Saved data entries
+---+
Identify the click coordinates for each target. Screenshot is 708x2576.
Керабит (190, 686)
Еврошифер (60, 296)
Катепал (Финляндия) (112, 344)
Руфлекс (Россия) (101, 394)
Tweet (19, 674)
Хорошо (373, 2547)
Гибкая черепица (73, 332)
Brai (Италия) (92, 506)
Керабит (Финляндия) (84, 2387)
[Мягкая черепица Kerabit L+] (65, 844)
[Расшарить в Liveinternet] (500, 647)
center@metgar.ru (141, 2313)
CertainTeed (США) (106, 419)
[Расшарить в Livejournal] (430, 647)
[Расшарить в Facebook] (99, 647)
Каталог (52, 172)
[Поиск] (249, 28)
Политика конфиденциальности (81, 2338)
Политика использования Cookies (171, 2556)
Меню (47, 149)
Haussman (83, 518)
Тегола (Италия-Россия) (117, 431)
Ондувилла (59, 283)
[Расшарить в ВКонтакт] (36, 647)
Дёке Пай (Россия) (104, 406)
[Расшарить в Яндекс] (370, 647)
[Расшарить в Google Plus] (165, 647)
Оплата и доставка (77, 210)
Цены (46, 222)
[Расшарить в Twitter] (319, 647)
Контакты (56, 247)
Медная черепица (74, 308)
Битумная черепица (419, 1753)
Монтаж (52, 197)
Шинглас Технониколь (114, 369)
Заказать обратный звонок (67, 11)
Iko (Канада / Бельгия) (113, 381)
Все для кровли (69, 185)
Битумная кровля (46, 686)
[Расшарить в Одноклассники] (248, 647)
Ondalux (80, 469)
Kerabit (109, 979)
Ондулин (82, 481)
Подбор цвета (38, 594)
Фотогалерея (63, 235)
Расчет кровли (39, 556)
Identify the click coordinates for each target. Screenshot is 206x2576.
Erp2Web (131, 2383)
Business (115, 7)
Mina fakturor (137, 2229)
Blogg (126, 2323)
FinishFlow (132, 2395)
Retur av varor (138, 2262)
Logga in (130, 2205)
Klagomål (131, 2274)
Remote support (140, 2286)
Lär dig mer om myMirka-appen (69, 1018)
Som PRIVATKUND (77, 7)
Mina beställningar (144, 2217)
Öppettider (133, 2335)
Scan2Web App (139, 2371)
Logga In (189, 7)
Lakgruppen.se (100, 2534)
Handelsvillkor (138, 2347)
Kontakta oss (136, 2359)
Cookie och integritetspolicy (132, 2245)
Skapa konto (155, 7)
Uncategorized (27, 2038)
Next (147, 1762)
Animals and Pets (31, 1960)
+---+
Transcribe every record exactly, keeping each line as it is.

Identify the click coordinates for each target. Screenshot is 708x2576.
Керабит (190, 686)
Еврошифер (60, 296)
Катепал (Финляндия) (112, 344)
Руфлекс (Россия) (101, 394)
Tweet (19, 674)
Хорошо (373, 2547)
Гибкая черепица (73, 332)
Brai (Италия) (92, 506)
Керабит (Финляндия) (84, 2387)
[Мягкая черепица Kerabit L+] (65, 844)
[Расшарить в Liveinternet] (500, 647)
center@metgar.ru (141, 2313)
CertainTeed (США) (106, 419)
[Расшарить в Livejournal] (430, 647)
[Расшарить в Facebook] (99, 647)
Каталог (52, 172)
[Поиск] (249, 28)
Политика конфиденциальности (81, 2338)
Политика использования Cookies (171, 2556)
Меню (47, 149)
Haussman (83, 518)
Тегола (Италия-Россия) (117, 431)
Ондувилла (59, 283)
[Расшарить в ВКонтакт] (36, 647)
Дёке Пай (Россия) (104, 406)
[Расшарить в Яндекс] (370, 647)
[Расшарить в Google Plus] (165, 647)
Оплата и доставка (77, 210)
Цены (46, 222)
[Расшарить в Twitter] (319, 647)
Контакты (56, 247)
Медная черепица (74, 308)
Битумная черепица (419, 1753)
Монтаж (52, 197)
Шинглас Технониколь (114, 369)
Заказать обратный звонок (67, 11)
Iko (Канада / Бельгия) (113, 381)
Все для кровли (69, 185)
Битумная кровля (46, 686)
[Расшарить в Одноклассники] (248, 647)
Ondalux (80, 469)
Kerabit (109, 979)
Ондулин (82, 481)
Подбор цвета (38, 594)
Фотогалерея (63, 235)
Расчет кровли (39, 556)
Identify the click coordinates for each target. Screenshot is 206x2576.
Erp2Web (131, 2383)
Business (115, 7)
Mina fakturor (137, 2229)
Blogg (126, 2323)
FinishFlow (132, 2395)
Retur av varor (138, 2262)
Logga in (130, 2205)
Klagomål (131, 2274)
Remote support (140, 2286)
Lär dig mer om myMirka-appen (69, 1018)
Som PRIVATKUND (77, 7)
Mina beställningar (144, 2217)
Öppettider (133, 2335)
Scan2Web App (139, 2371)
Logga In (189, 7)
Lakgruppen.se (100, 2534)
Handelsvillkor (138, 2347)
Kontakta oss (136, 2359)
Cookie och integritetspolicy (132, 2245)
Skapa konto (155, 7)
Uncategorized (27, 2038)
Next (147, 1762)
Animals and Pets (31, 1960)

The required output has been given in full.